Like the tobacco companies that lied for decades about the hazard of cigarette smoking, oil companies have been spending millions in spreading doubt about climate change. Yet climate change is here and now. Exxon Mobil and other oil companies will have to pay for lying and for the enormous damages of global warming. They are its main cause.

However, waiting for lawsuits to put these companies out of business might be too late. The natural world (its vulnerable species already under deleterious pressures and tremendous rates of extinction) cannot wait.

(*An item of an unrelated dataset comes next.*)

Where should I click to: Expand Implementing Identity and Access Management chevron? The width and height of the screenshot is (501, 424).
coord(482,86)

Are we going to keep reading grim reports about “climate change adaptation” or do something about preventing additional fossil fuel pollution, destructive climate change, and harm?

What to do

Start with things we can do. Solar and wind power technologies are the immediate answer to this awesome stalemate afflicting the ruling classes behind fossil fuels. These businessmen are not likely to admit their crime, pay for damages or reverse course.

Aristotle opened our eyes about animals: love them and stop eating them. Such a moral and dietary decision would eliminate a major source of greenhouse gas emission: animal farms. Second, cover the roof of your house with solar panels, producing your electricity from the everlasting Sun god Helios. Third, stop driving cars and demand public transport fueled by solar electricity. Or, at least, change your petroleum car for a hybrid or electric vehicle. Fourth, eat organic food or grow your own fruits and vegetables.

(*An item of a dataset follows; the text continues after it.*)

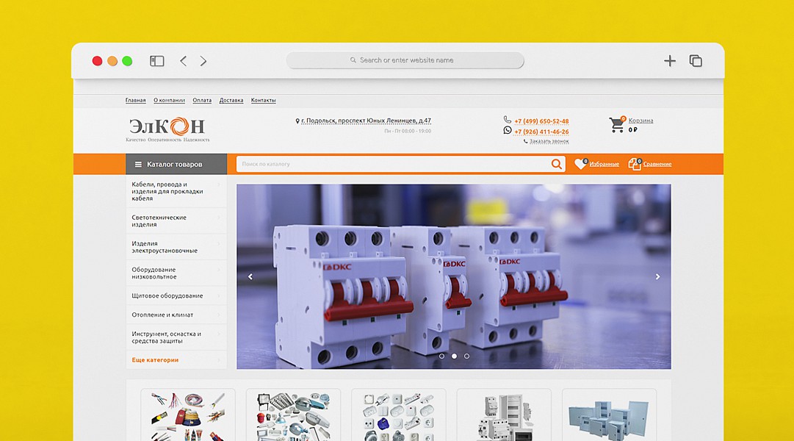Show next banner slide with right arrow
This screenshot has width=794, height=441.
[657, 277]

Finally, vote Trump and the Republicans out of office.

War on nature

The Trump administration is the antithesis of natural philosophy. It started its rule of the United States by declaring war on nature. Like hungry barbarians, the Republican followers of Trump and domestic and foreign companies demanded access to what belongs to all of us: parks, federal lands and forests, protected national wildlife refuses.

The gutted EPA has been putting lipstick on the ecocidal policies of Trump: pretending that deregulation is legal and not harmful to life, including human life. It just approved the gutting of thousands of pristine acres near Bristol Bay, Alaska, favoring the copper and gold mine of a Canadian company. The outcome of such permission, if the State of Alaska allows it to stand, will be a gigantic toxic open cesspool and a greatly diminished or dead salmon fishery.

The Trump cowboy administration is so bad, so careless, so unethical, it even declared war on the endangered species: thousands of plants and animals facing daily threats, death and extinction.

The Trump administration is in the pockets of the fossil fuel magnates. Its deregulation and willful denial of climate change bolster their dangerous behavior, here in America and throughout the world.

Once we dump Trump and the Republicans, we can return to a solar and wind civilization and outlaw fossil fuels.

Our agriculture should be transformed to accommodate traditional knowledge and agroecology and small family farmers. Pesticides and genetic engineered crops would have no place in this agriculture. In addition, our mission should be the building of more ecological, democratic and equal society. At the same time, we would have to join the international community for crafting a post climate change world.

Evaggelos Vallianatos is a historian and environmental strategist, who worked at the US Environmental Protection Agency for 25 years. He is the author of seven books, including the latest book, The Antikythera Mechanism.